So yeah, there's your new timeout challenge.
The few issues in this fight all relate to hitboxes, starting with the main
one of Kikuri against the Orb. The coordinates in the code clearly describe
a hitbox in the upper center of the disc, but then ZUN wrote a < sign
instead of a > sign, resulting in an in-game hitbox that's not
quite where it was intended to be…
Kikuri's actual hitbox.
Since the Orb sprite doesn't change its shape, we can visualize the
hitbox in a pixel-perfect way here. The Orb must be completely within
the red area for a hit to be registered.
Much worse, however, are the teardrop ripples. It already starts with their
rendering routine, which places the sprites from TAMAYEN.PTN
at byte-aligned VRAM positions in the ultimate piece of if(…) {…}
else if(…) {…} else if(…) {…} meme code. Rather than
tracking the position of each of the five ripple sprites, ZUN suddenly went
purely functional and manually hardcoded the exact rendering and collision
detection calls for each frame of the animation, based on nothing but its
total frame counter.
Each of the (up to) 5 columns is also unblitted and blitted individually
before moving to the next column, starting at the center and then
symmetrically moving out to the left and right edges. This wouldn't be a
problem if ZUN's EGC-powered unblitting function didn't word-align its X
coordinates to a 16×1 grid. If the ripple sprites happen to start at an
odd VRAM byte position, their unblitting coordinates get rounded both down
and up to the nearest 16 pixels, thus touching the adjacent 8 pixels of the
previously blitted columns and leaving the well-known black vertical bars in
their place.
OK, so where's the hitbox issue here? If you just look at the raw
calculation, it's a slightly confusingly expressed, but perfectly logical 17
pixels. But this is where byte-aligned blitting has a direct effect on
gameplay: These ripples can be spawned at any arbitrary, non-byte-aligned
VRAM position, and collisions are calculated relative to this internal
position. Therefore, the actual hitbox is shifted up to 7 pixels to the
right, compared to where you would expect it from a ripple sprite's
on-screen position:
Due to the deterministic nature of this part of the fight, it's
always 5 pixels for this first set of ripples. These visualizations are
obviously not pixel-perfect due to the different potential shapes of
Reimu's sprite, so they instead relate to her 32×32 bounding box, which
needs to be entirely inside the red
area.

**Record excerpts**
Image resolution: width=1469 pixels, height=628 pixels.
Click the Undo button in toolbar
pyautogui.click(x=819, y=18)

* * *

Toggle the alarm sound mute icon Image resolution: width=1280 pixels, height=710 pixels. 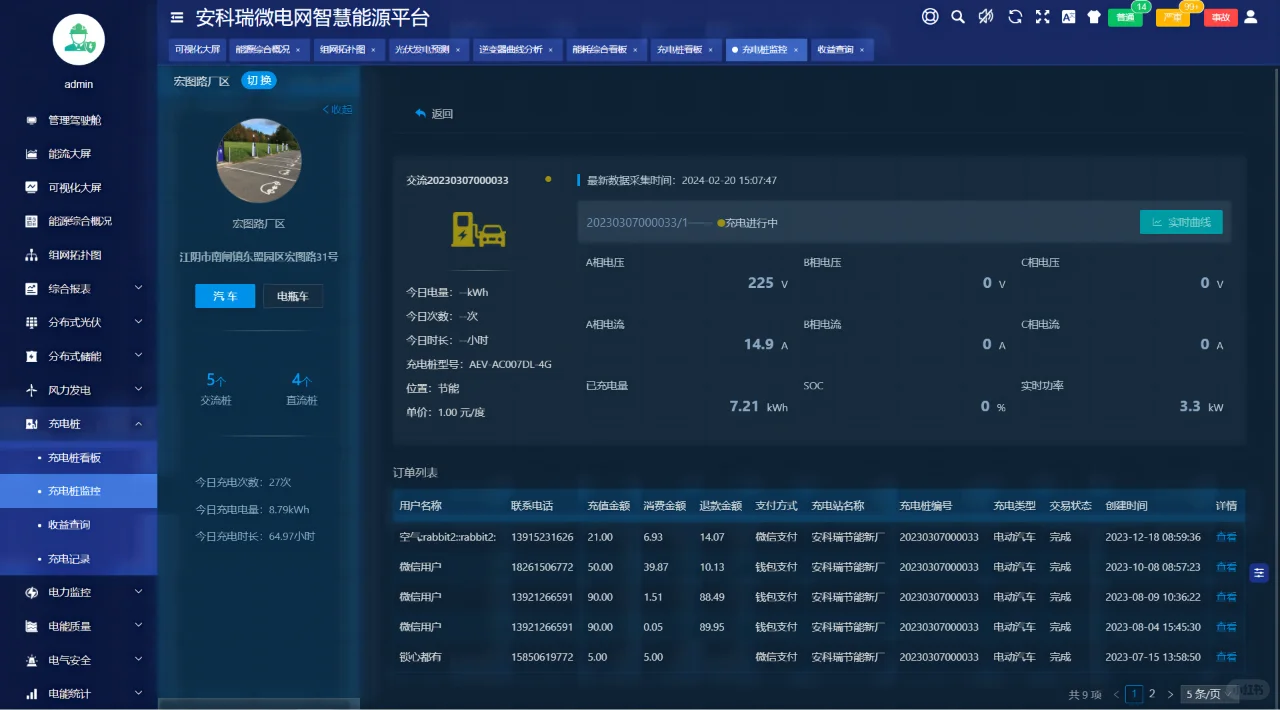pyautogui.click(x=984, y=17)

**Your objective**
In the passage on the hitboxes of the Kikuri fight, why is a teardrop ripple's actual hitbox shifted to the right of where its sprite appears on screen?

**The solution**
The ripple sprites are drawn at byte-aligned VRAM positions, but the ripples themselves can spawn at any non-byte-aligned position. Collisions are calculated from that internal position, so the hitbox can sit up to 7 pixels to the right of the visible sprite.